ファティは意味することを察し少し顔を赤らめたが老婆は全く別の意味で解釈したらしい。
「もし聖女様がルファイ家に迎えられることがあればその時に恥をかかないようにチェルコの経験を積むことは大事ですよ。御子様もきっと喜んでいただけます」
サリもまたこくりと首肯する。これがこの国の一般常識だった。
「その……一生一人の人と……チェ、チェルコすることはいけないことなんでしょうか」
「まあ! よくご存じですね! 南のラオでは昔そのようなことがもてはやされたようですが……嘆かわしいことです。より多くの男性とチェルコしなければ強い子が産まれないというのに」
どうやらククルはサリがファティに教えた知識だと勘違いしたらしい。そのサリは怪訝そうな眼差しをファティに送っている。

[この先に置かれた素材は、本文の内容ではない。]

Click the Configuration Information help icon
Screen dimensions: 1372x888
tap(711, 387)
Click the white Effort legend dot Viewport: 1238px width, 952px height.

「さらにラオではタッシルでもないのにチェルコを行うことがあったとか。神の御定めになられた神聖な季節を何だと思っているのでしょうか。彼女らはこの球に閉じられた世界から楽園に向かうつもりがあるのでしょうか」
老婆は憤懣やるかたなしといった語気で声を強める。話はまだ終わらないようだ。
ファティは頭を下に向けていた。
そんなファティをサリはじっと見つめていた。
もし太陽系第三惑星において万物の霊長などと名乗っている生命体がこの世界に生きる人と名乗る生き物を見れば何というだろうか。
恐らくは受け入れがたいだろう。
まず発情期という存在が野蛮、あるいは動物的すぎると思うかもしれない。
次に多夫多妻という文化が受け入れられないだろう。ある惑星では雄と雌はつがいになるべきだという認識が強いからだ。
反対に恐らくはこの異世界の人は万物の霊長の生活様式を決して受け入れはしないだろう。
いずれかの文明が劣っているわけでもいずれかが生物として未熟であるわけでもない。ただ違うだけだ。
絶対的に異なる。どうしようもないほどに、埋めがたい溝がある。
この世界と交流を持つことがあれば摩擦は避けられないだろう。
文化と精神、肉体が違うとはそういうことだ。
だがしかし。
その差をこともなげに飛び越えることができたとしたら。
やはりそれは他とは違う何かを持っていたはずだ。あるいは持っているはずの物を持たなかった。
本人の自覚があろうとなかろうと。